While the ability of dietary fibre to decrease rates of nutrient absorption and therefore lower glycaemic response is not new (Brennan, 2005, Malkki, Virtanen, 2001, Scazzina et al, 2013), the evidence for prolonging postprandial triglyceride absorption remains inconsistent (Goff et al, 2013, Tiihonen et al, 2015). However, this is the first time that it has been shown, at least in part to be due to an interaction with the intestinal mucus layer. The data in Fig. 3, Fig. 4 have already shown that the increased fibre in the OM10 diet was able to decrease the permeability of intestinal mucus. In addition, it has previously been shown that increasing dietary fibre can increase mucus production (Hino et al, 2013, Paturi et al, 2013). Therefore, we also analysed samples of small intestinal tissue in order to determine whether the genes associated with mucus secretion were upregulated. Neither the primary glycocalyx mucin MUC1 nor the primary secreted mucin MUC2 showed any significant increase in gene expression following feeding of the OM10 diet for 3 days (Table 4). However, as changes in transcription are likely to be an adaptation to changes in the environment of the lumen or mucus layer rather than a direct effect between fibre and the epithelium, a longer feeding period may be required. Previous work in pigs has suggested that physiological responses such as bile acid synthesis and mucosal gene expression are not only dependant on dietary composition but also on adaptation (Gunness et al., 2016). Similarly, MUC4 and MUC5ac were not significantly altered (Table 4), although their level of expression was very low (data not shown).

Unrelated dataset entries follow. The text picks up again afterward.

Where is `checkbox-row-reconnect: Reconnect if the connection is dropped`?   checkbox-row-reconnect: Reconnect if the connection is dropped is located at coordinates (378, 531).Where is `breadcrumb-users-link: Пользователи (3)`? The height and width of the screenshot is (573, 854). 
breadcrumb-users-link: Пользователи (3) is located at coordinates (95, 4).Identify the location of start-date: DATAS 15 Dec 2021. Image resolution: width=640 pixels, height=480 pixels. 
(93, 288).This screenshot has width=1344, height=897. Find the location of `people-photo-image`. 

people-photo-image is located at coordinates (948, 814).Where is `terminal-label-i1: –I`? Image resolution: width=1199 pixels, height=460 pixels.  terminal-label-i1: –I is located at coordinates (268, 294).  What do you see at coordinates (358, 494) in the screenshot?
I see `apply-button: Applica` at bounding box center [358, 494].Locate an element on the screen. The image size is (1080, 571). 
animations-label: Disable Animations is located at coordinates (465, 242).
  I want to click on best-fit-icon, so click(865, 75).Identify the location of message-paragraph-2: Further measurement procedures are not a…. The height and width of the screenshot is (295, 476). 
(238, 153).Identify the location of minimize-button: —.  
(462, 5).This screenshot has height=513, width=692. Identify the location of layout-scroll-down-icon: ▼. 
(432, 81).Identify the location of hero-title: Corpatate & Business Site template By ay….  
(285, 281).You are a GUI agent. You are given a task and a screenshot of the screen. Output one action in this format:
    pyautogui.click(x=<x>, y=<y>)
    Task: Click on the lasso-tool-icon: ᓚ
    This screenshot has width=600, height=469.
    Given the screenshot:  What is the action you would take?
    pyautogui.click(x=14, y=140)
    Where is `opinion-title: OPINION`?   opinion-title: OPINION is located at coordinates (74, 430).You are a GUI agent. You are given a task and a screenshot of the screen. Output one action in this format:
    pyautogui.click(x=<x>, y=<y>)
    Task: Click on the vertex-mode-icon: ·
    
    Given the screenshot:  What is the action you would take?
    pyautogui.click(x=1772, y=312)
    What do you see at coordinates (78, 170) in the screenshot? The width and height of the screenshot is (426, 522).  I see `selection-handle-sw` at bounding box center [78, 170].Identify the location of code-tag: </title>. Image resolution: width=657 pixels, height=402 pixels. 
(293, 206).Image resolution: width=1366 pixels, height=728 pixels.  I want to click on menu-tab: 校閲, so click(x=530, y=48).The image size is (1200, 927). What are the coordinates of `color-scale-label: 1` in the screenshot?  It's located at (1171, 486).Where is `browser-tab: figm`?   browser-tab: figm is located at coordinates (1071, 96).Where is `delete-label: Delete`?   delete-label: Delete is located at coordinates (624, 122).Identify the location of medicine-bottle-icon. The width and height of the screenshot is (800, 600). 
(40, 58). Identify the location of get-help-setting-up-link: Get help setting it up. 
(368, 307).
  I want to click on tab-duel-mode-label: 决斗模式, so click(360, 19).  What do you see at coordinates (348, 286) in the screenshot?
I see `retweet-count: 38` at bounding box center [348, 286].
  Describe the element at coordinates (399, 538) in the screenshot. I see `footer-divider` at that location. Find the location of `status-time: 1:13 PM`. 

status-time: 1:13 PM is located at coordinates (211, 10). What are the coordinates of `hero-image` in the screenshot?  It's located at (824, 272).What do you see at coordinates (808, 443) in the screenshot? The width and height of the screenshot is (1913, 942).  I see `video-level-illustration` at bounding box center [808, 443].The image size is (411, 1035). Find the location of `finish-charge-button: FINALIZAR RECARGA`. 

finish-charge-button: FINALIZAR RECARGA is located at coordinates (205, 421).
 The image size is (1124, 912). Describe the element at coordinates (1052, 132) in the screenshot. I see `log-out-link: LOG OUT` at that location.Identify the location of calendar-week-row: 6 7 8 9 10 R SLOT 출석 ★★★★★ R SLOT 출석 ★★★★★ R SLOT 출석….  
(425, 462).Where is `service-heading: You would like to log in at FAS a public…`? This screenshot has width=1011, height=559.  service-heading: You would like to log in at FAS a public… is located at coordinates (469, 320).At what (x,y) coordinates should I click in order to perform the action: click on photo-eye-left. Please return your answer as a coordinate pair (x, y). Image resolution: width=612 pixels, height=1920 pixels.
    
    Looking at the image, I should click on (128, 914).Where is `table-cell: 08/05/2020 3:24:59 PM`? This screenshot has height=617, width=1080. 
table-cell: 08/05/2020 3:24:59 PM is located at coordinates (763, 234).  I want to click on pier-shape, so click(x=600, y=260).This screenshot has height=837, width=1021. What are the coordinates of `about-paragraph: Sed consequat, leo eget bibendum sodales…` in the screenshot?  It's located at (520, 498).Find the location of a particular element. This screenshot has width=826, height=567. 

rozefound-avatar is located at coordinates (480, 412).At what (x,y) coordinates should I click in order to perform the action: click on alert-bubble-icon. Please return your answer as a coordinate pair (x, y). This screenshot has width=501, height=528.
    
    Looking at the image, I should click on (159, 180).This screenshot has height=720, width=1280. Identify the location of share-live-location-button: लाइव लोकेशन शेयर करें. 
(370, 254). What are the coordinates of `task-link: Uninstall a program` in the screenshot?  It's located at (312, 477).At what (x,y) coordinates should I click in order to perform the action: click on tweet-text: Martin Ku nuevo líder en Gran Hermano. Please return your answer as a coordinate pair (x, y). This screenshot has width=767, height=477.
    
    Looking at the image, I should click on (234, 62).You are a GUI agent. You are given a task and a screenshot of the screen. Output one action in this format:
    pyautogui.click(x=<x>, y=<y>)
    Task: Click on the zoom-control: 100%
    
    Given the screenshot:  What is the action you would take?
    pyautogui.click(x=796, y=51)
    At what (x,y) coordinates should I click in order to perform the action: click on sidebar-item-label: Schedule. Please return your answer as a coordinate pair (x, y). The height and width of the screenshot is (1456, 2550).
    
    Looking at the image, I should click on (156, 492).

Other components in cereal dietary fibre that have evoked significant interest are the phenolic compounds. These have been mooted as possible cross-linking agents that may alter the permeability mucus. However, in previous work we were able to show that this is not the case for intestinal mucus (Gonzales et al., 2015). Indeed the kaempferols showed no interaction with intestinal mucus. In addition, it has been shown that the phenolic compounds from cereals generally have low bioavailability as they are trapped in the insoluble polysaccharides of the bran layer (Wang, He, & Chen, 2014).

Conclusions

This article describes a preliminary study investigating the effect of doubling the β-glucan content of a porcine diet for 3 days and focussed on the properties of the intestinal mucus layer. In vitro digestion of the OM10 and control meals showed that over 90% of the β-glucan was released from the OM10 diet in the simulated proximal small intestine, although this did not alter rates of nutrient hydrolysis. Measurements of the permeability of the porcine intestinal mucus showed that the OM10 diet decreased permeability to 100 nm latex beads and more importantly reduced permeability to lipid from the digested OM10 diet. The dietary fibre, β-glucan, has been shown to lower cholesterol by reducing bile recycling. The data shown here suggest for the first time that reducing mass transfer of bile and lipid through the intestinal mucus layer may be one way in which this decrease in bile reabsorption is enabled and that postprandial lipid absorption is prolonged.